[WRITTEN PROBLEM] Rewrite the lines from the one containing "Task: Toggle the" through the end of the records, both included, substituting "check box" for "checkbox" and leaving everything else unchanged. Leave out the pictures.

## Begin TASK DATA

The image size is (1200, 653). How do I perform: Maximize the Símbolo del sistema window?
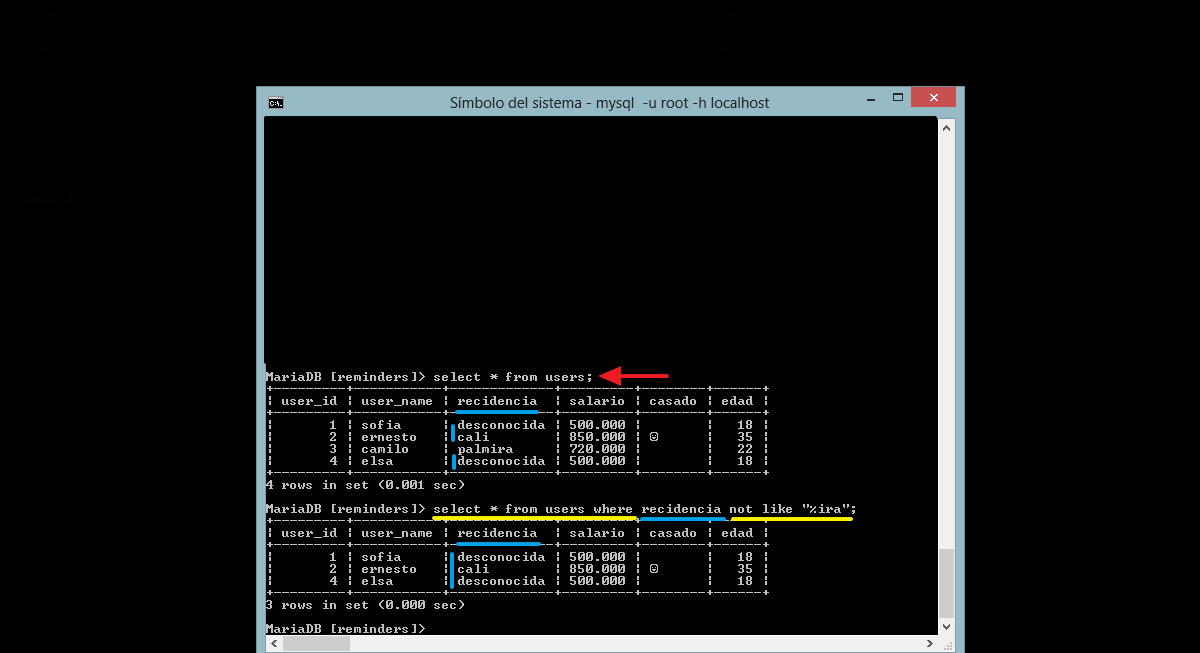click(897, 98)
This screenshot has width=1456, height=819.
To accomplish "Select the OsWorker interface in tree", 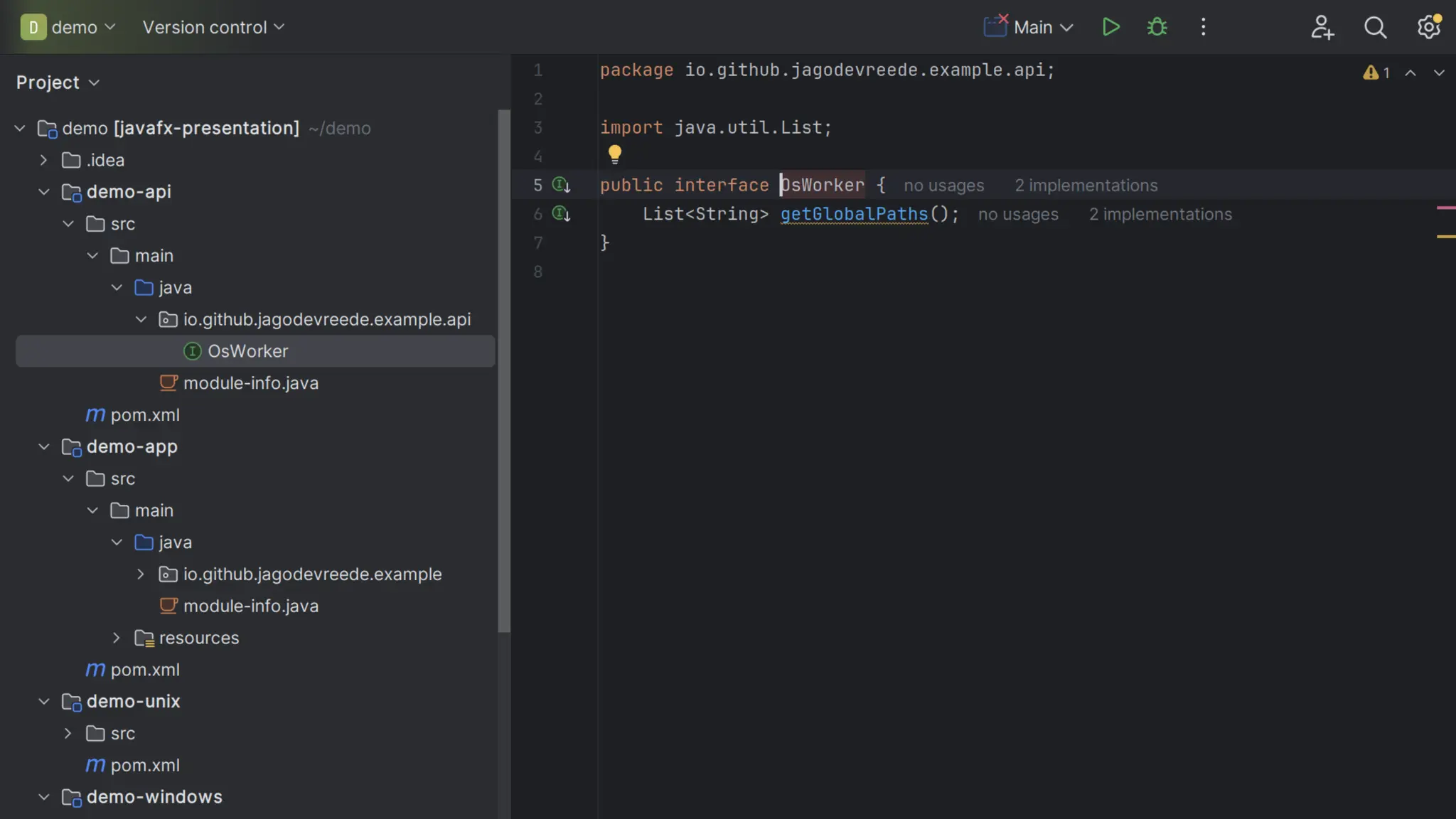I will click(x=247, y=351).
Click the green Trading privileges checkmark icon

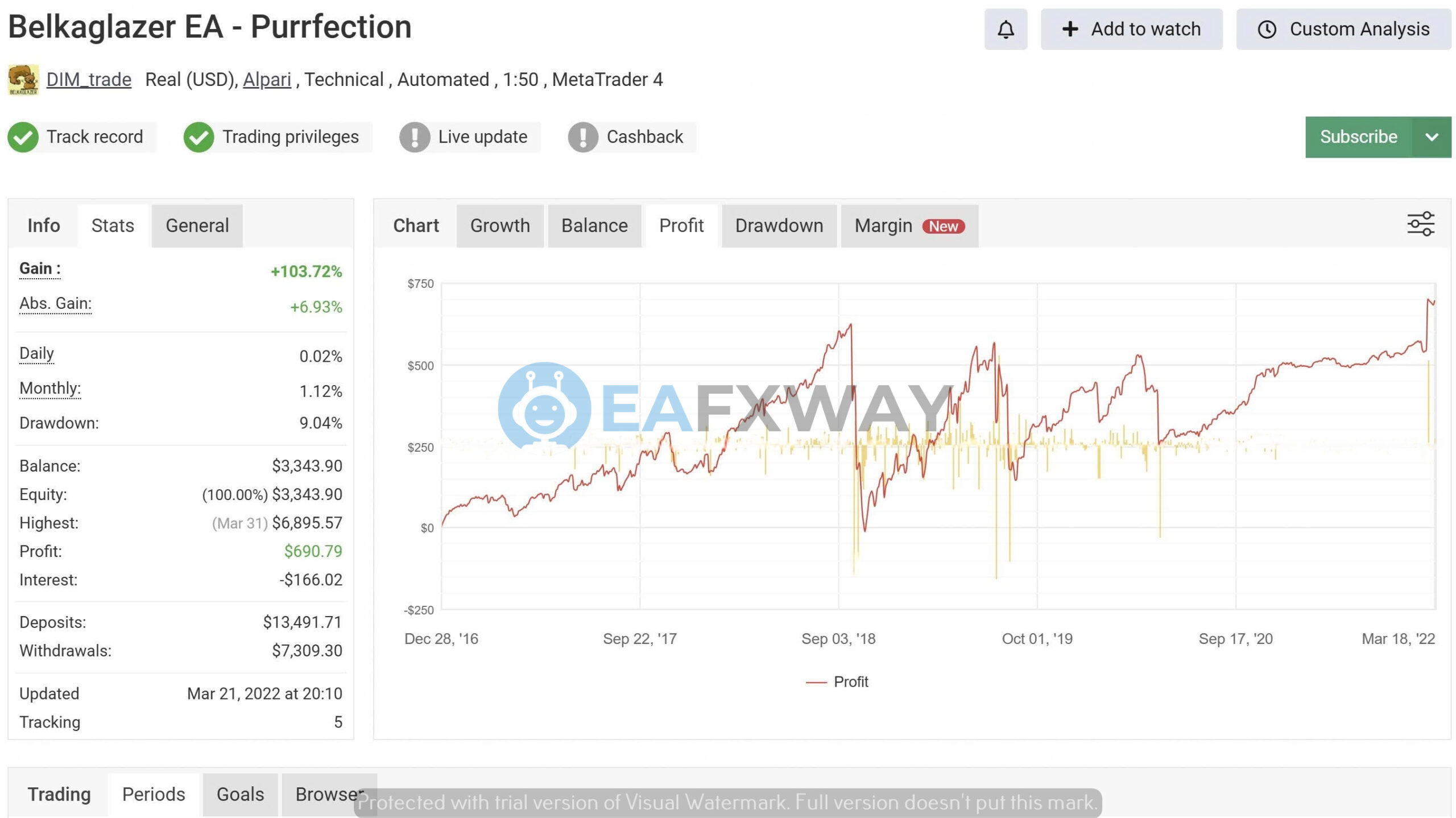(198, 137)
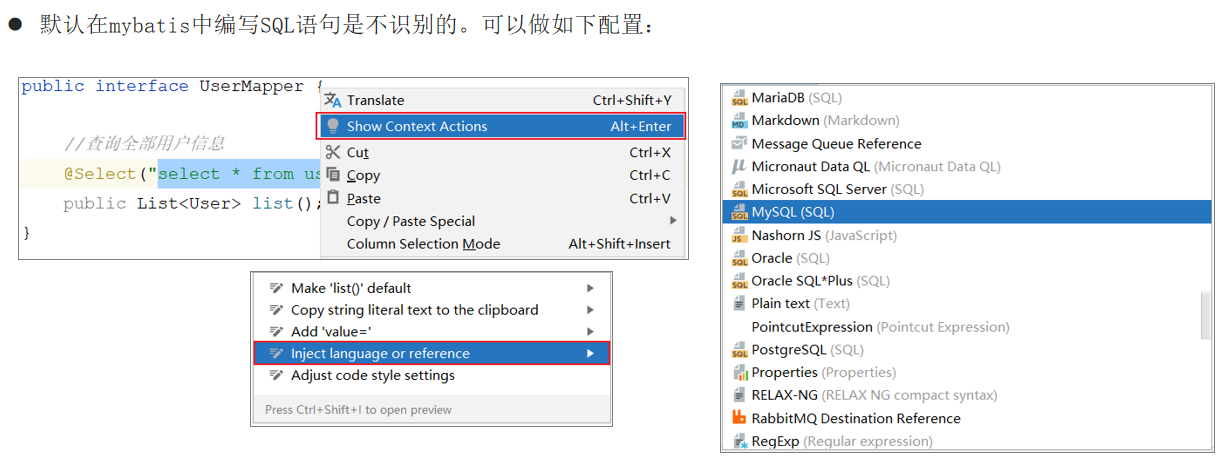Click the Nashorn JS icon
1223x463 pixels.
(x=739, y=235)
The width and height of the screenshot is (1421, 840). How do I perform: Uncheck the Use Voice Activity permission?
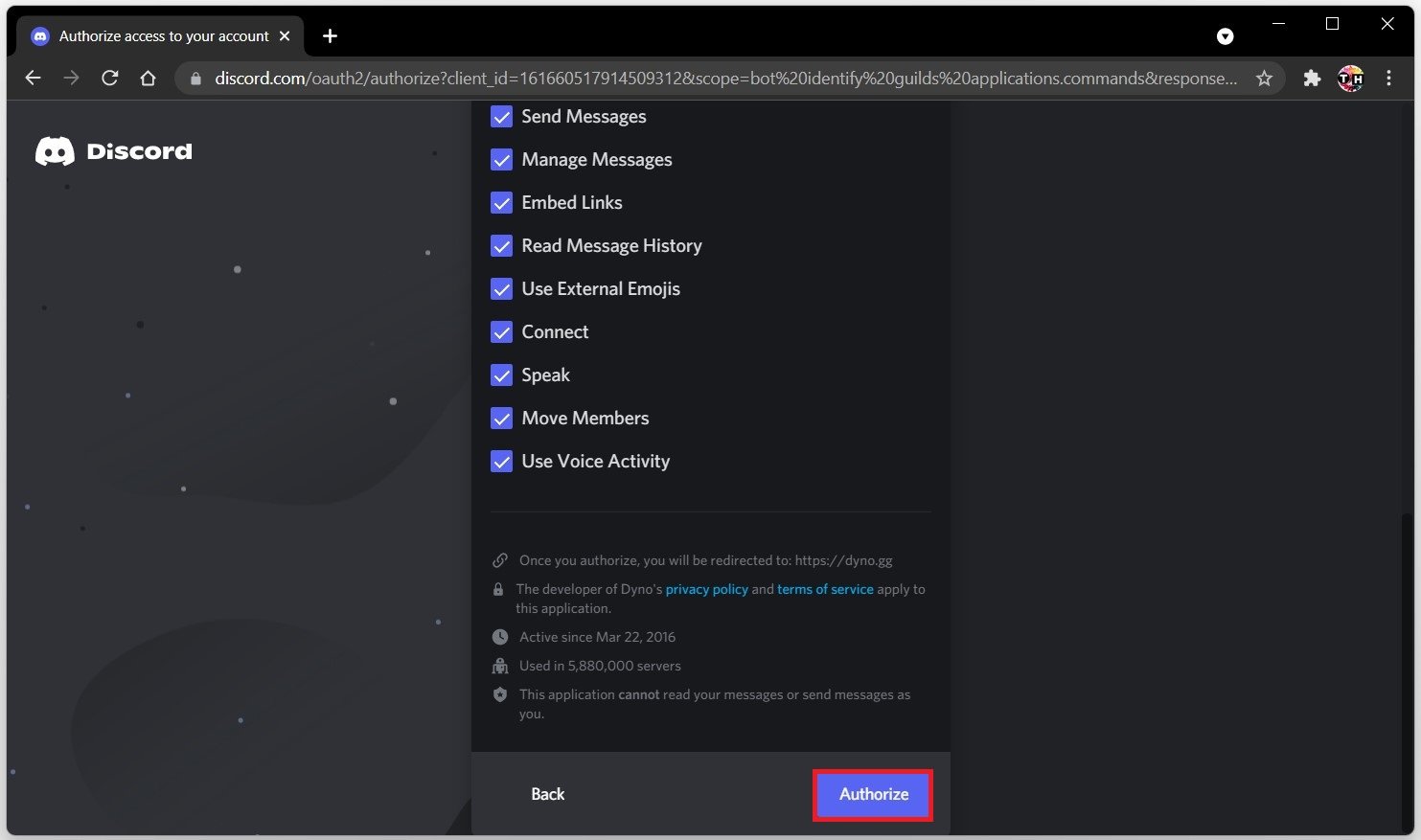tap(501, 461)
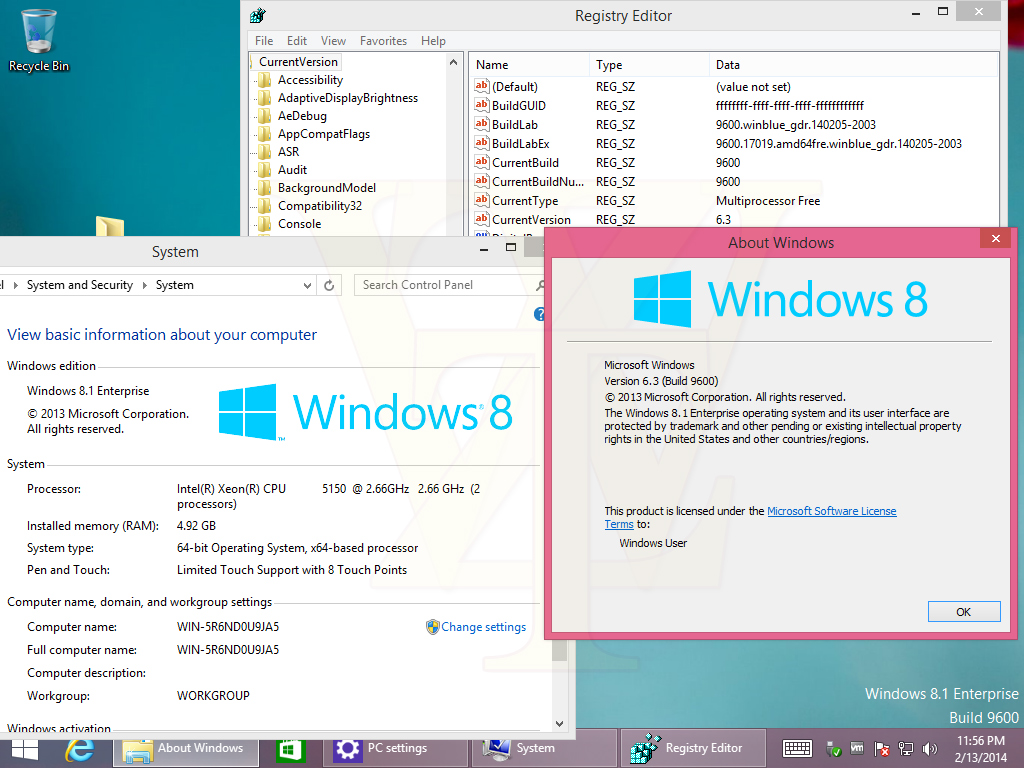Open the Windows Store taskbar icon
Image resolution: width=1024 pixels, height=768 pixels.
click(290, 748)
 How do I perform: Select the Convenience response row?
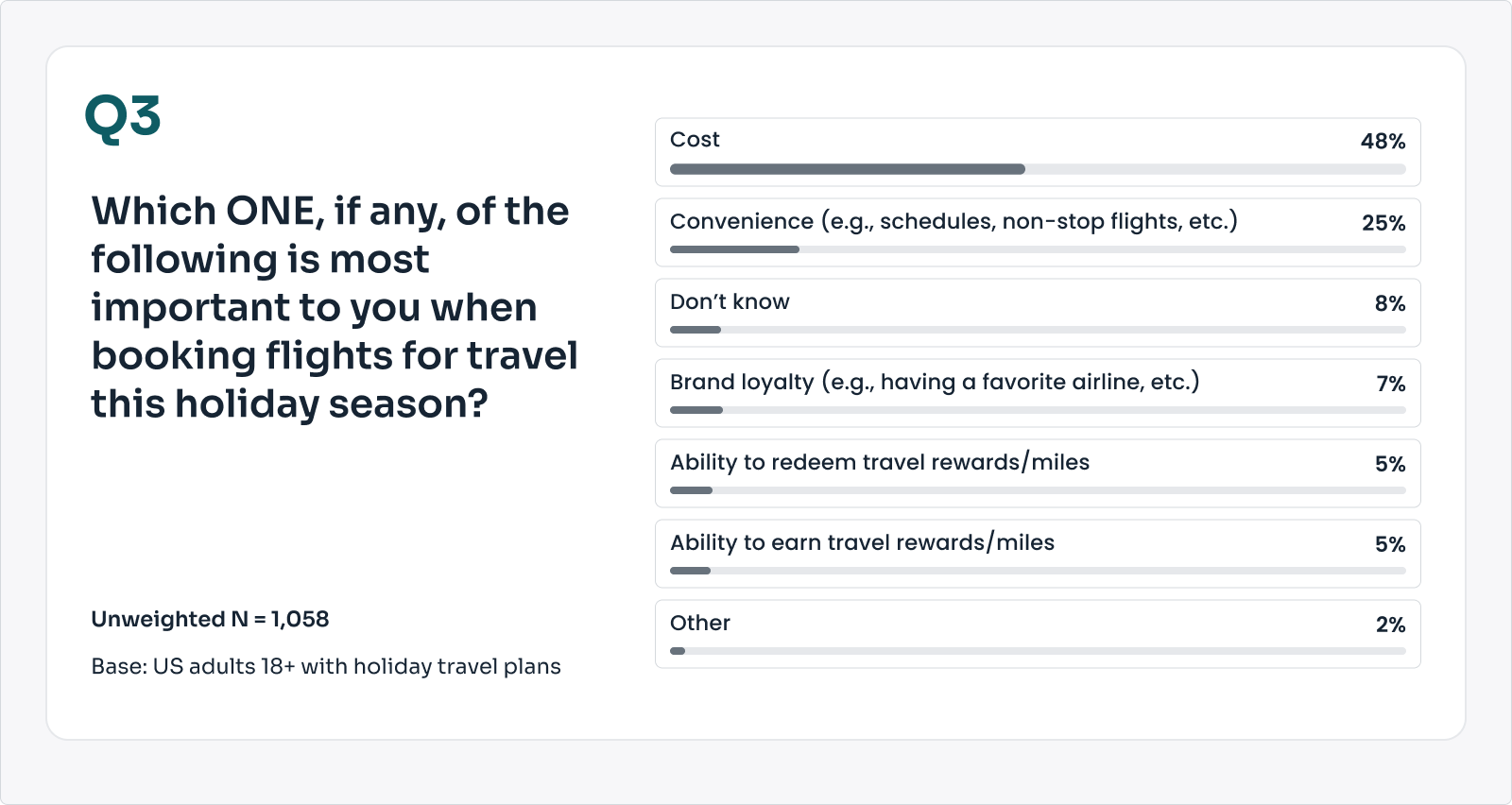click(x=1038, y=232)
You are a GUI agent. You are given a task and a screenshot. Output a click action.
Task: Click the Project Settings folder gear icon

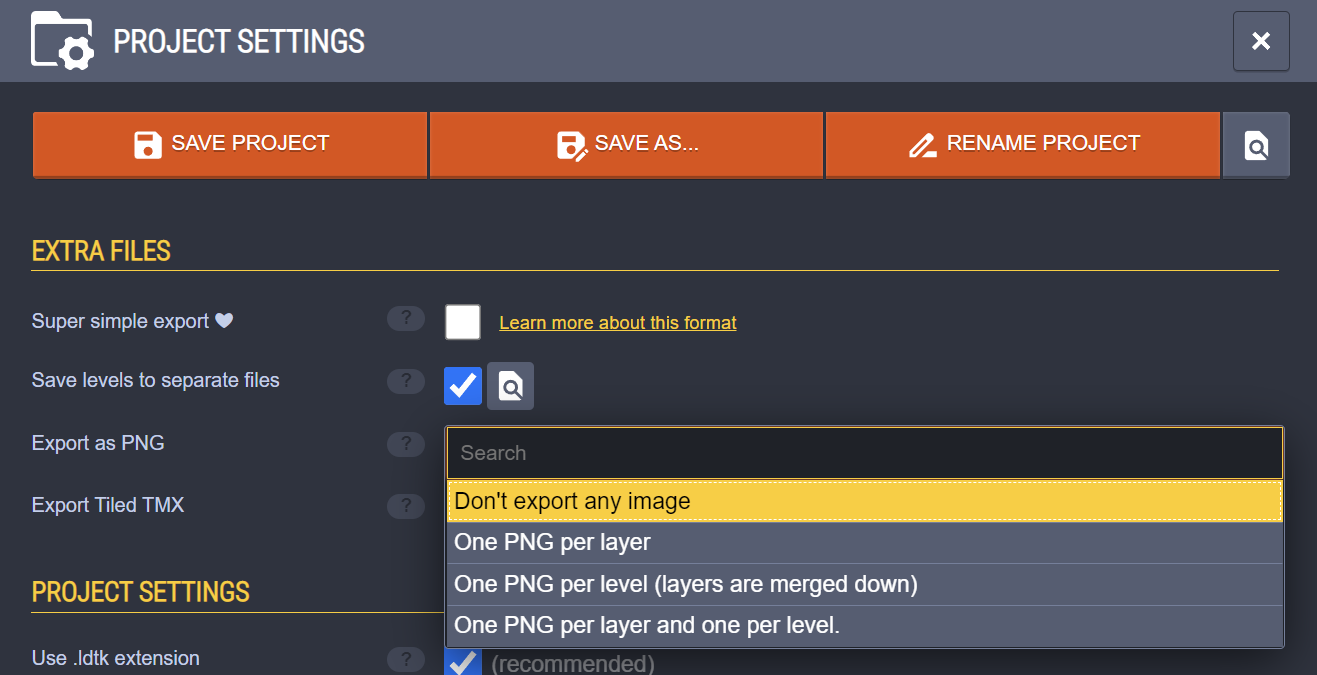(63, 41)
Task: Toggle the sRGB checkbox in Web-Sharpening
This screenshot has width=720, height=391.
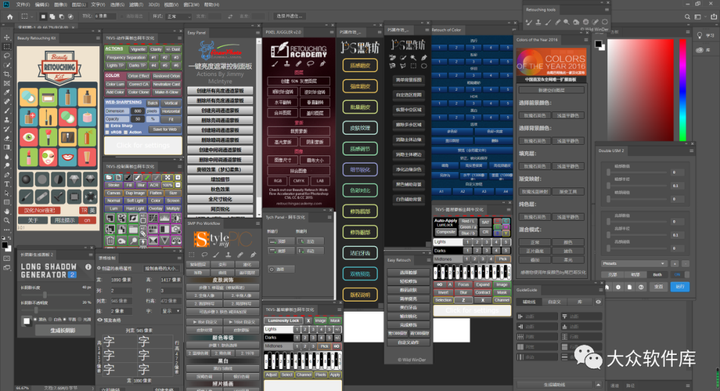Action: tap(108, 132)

## End TASK DATA

[FULL ANSWER]
Task: Toggle the sRGB check box in Web-Sharpening
This screenshot has width=720, height=391.
Action: tap(108, 132)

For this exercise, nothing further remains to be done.